#### DESCRIPTION OF THE TASK:
Word for word, restate all of the entries.

[Opening DATA FOR ANALYSIS section]

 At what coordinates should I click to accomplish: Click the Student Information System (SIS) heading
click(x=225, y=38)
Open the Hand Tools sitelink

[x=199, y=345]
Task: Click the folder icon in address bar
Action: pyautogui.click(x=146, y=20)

[Closing DATA FOR ANALYSIS section]

#### SOLUTION TO THIS EXERCISE:
 At what coordinates should I click to accomplish: Click the Student Information System (SIS) heading
click(x=225, y=38)
Open the Hand Tools sitelink

[x=199, y=345]
Task: Click the folder icon in address bar
Action: pyautogui.click(x=146, y=20)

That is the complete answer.